How Much Does the Average College Graduate Make?
The degree you have, the industry you work in, and even where you live can affect your earnings.
According to the National Center for Education Statistics, college graduates with a bachelor’s degree earn around $54,000 on average. With a graduate degree, average earnings jump up to $65,000.
While individual experiences can vary greatly due to many factors, having more education typically increases your earning potential.
When Should You Start Working after College?
The answer to this depends on your personal goals. In some fields, such as banking, accounting, and consulting, large firms with onboarding and training programs may start recruiting before students start their senior year.
Hiring conversations may even begin during junior-year summer internships. Smaller companies are likely to try to engage young recruits in the spring of their senior year or during the summer and fall months after graduation.
Some people like the idea of taking a break after graduation. If your college offers school-to-work pipelines to help you get hired, though, it could be beneficial to capitalize on those opportunities, even if it means starting work right after college.
Ultimately, your decision about when to start working is a personal choice, but it might be good to consider how your career decisions can impact your job search and job opportunities.
You Have Your Degree, Now What?
Once you have your degree, you’ll likely have new opportunities you’ve never had before, even if you don’t get a job right after graduation.

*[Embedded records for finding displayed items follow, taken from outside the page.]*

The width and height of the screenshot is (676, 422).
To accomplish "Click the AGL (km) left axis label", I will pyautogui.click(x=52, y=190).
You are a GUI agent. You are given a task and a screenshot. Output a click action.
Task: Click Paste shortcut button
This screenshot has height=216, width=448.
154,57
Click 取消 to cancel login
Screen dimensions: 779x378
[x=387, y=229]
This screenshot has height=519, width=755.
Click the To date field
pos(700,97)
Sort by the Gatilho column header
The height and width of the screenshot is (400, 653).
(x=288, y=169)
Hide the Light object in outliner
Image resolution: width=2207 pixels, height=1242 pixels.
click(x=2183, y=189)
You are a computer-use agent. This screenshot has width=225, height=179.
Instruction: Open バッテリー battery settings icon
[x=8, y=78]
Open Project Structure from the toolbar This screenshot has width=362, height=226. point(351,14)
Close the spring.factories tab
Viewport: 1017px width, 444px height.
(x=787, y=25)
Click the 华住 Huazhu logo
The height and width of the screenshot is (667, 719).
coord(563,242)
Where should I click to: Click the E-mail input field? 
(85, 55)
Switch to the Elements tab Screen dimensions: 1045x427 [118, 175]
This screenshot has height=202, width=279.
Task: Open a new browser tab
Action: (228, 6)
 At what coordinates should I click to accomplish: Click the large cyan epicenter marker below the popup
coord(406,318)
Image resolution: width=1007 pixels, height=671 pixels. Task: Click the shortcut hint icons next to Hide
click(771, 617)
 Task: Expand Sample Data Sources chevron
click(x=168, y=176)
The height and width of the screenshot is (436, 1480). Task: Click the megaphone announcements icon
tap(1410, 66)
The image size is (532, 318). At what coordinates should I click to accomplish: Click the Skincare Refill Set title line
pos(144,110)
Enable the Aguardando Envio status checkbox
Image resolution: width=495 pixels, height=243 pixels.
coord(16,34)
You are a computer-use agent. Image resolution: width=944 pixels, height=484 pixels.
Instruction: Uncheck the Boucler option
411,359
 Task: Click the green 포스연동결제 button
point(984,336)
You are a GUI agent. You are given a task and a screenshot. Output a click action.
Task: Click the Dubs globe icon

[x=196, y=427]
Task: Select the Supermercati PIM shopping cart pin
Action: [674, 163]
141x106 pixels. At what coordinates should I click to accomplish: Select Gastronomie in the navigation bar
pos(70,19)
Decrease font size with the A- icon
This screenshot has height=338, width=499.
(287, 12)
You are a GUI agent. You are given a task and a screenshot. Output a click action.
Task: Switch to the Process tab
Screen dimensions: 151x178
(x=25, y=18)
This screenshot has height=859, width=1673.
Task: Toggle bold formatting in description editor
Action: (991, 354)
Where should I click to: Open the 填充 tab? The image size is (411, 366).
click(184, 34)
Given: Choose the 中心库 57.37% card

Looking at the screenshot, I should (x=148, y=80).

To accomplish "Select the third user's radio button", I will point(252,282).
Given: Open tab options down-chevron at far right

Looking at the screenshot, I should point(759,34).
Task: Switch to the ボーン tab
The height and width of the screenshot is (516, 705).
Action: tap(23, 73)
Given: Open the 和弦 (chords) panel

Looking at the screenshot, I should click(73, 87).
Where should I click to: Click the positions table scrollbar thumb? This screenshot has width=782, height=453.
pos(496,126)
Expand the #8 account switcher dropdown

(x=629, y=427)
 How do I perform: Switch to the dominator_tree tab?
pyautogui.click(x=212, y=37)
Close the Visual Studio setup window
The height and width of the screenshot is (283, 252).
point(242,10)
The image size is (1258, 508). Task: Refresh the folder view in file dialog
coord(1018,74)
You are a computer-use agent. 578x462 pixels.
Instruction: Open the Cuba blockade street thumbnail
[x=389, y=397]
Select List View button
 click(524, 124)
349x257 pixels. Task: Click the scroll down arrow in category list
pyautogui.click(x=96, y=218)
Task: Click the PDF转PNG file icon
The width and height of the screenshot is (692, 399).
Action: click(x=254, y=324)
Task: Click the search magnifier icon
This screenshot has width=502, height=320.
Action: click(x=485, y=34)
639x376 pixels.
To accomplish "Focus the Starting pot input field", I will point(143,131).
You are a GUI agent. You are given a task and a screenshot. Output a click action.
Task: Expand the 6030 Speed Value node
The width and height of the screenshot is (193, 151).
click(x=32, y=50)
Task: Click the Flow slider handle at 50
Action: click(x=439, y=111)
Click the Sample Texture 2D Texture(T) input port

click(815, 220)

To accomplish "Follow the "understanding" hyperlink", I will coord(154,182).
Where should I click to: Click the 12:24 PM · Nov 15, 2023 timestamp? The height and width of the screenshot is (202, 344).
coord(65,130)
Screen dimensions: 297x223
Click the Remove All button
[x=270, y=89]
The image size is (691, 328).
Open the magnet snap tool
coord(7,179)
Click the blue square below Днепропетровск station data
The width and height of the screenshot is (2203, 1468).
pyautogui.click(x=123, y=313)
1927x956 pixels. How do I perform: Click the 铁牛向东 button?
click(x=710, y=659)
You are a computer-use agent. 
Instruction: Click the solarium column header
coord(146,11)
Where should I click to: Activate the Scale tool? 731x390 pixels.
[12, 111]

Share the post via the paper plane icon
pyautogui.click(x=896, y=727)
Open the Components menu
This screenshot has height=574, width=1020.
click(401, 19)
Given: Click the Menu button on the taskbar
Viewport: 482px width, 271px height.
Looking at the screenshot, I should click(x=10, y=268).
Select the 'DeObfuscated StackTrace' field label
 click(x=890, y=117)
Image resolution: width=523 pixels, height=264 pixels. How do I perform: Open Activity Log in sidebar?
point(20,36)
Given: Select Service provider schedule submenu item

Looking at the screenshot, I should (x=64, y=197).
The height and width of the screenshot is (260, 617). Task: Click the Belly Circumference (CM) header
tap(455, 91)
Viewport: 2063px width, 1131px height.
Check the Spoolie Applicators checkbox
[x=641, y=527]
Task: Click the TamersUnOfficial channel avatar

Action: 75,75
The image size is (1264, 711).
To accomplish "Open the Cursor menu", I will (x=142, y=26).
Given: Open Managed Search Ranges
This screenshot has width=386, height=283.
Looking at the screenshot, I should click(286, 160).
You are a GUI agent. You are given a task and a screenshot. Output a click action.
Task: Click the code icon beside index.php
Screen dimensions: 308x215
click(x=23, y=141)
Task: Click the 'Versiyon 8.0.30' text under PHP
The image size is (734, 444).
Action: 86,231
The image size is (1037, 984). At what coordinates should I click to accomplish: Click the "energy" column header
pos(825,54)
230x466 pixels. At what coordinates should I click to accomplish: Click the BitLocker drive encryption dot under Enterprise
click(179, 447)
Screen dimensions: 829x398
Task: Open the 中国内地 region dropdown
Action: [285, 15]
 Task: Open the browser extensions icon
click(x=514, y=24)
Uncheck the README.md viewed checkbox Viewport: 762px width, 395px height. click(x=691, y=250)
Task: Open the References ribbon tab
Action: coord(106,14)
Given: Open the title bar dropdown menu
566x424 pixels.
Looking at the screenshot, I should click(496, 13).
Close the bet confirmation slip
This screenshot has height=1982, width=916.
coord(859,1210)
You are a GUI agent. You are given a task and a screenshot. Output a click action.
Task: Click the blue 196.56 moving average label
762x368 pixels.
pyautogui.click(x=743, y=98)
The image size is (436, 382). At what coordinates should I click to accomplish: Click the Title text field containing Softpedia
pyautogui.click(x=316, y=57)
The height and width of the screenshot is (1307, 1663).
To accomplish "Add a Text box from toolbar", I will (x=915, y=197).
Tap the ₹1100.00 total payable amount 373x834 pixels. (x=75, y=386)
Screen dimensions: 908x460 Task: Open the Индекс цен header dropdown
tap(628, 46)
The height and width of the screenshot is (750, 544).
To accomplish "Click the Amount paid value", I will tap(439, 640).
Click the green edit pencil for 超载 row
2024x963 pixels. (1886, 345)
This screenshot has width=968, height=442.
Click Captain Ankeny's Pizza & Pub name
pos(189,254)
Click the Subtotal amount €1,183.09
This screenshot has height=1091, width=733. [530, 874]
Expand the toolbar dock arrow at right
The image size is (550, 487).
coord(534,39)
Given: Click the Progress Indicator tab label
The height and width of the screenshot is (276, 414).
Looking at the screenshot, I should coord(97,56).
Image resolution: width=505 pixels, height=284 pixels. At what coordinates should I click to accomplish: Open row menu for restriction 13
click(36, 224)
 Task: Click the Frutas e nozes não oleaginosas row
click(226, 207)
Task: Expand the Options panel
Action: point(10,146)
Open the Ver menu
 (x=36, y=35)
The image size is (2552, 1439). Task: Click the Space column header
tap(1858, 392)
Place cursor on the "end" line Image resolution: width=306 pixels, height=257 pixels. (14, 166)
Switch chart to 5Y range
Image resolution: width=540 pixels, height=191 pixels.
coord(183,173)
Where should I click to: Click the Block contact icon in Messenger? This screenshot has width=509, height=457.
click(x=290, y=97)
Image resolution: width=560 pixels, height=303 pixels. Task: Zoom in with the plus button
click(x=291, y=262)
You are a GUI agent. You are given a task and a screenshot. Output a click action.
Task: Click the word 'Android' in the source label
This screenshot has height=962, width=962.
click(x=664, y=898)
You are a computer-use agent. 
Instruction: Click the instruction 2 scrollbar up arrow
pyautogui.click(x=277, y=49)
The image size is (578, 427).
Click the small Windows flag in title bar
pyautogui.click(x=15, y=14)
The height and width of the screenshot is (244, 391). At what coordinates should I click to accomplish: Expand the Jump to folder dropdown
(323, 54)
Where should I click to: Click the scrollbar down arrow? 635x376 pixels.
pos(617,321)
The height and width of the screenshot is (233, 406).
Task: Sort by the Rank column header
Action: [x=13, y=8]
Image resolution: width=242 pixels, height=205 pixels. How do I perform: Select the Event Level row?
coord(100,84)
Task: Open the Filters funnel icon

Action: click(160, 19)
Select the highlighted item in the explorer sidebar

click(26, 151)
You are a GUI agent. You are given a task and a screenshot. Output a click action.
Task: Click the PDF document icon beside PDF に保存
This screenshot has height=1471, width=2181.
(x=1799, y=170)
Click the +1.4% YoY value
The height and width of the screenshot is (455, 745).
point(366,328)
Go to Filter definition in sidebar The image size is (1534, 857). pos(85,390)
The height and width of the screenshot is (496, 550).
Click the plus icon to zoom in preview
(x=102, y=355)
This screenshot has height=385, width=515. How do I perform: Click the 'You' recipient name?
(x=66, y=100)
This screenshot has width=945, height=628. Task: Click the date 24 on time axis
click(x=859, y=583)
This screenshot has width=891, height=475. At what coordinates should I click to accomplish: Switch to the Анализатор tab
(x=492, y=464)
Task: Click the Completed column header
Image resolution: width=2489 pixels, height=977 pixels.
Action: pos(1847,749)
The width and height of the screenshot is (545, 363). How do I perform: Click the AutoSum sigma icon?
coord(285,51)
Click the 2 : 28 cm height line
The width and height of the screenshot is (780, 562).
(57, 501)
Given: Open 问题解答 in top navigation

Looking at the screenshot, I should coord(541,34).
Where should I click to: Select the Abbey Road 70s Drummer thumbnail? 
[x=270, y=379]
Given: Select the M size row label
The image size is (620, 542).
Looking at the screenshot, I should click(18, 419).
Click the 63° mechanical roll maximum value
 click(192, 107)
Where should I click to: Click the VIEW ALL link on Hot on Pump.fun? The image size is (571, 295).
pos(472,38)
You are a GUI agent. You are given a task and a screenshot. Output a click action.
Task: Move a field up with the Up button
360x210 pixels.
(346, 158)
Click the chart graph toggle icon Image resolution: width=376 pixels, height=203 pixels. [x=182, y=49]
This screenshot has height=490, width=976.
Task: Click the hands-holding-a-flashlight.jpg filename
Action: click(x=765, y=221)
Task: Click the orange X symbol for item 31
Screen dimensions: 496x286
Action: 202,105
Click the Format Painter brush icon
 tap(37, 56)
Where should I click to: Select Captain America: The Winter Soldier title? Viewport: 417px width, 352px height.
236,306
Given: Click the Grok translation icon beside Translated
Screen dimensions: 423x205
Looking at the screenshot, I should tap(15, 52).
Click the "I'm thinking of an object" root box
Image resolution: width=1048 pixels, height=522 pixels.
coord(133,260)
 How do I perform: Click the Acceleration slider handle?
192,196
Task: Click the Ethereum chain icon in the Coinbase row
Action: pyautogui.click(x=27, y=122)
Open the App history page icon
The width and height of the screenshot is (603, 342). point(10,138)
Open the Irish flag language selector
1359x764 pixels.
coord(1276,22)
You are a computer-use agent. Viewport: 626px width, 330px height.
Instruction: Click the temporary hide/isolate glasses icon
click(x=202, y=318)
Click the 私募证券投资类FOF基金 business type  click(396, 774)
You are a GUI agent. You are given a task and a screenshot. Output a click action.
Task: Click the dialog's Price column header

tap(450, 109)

The right training, skills, licensing, and industry certifications can help you position yourself for more meaningful and better-paying career opportunities.
Researching the many schools that offer convenient, online learning options can be a strategic choice as well. Many of them have practical programs and resources designed to help students transition from school to work more successfully.
Plus, if you find that you have a lot of college credits but no degree, online programs may help you finish your degree while keeping up with your career and family obligations.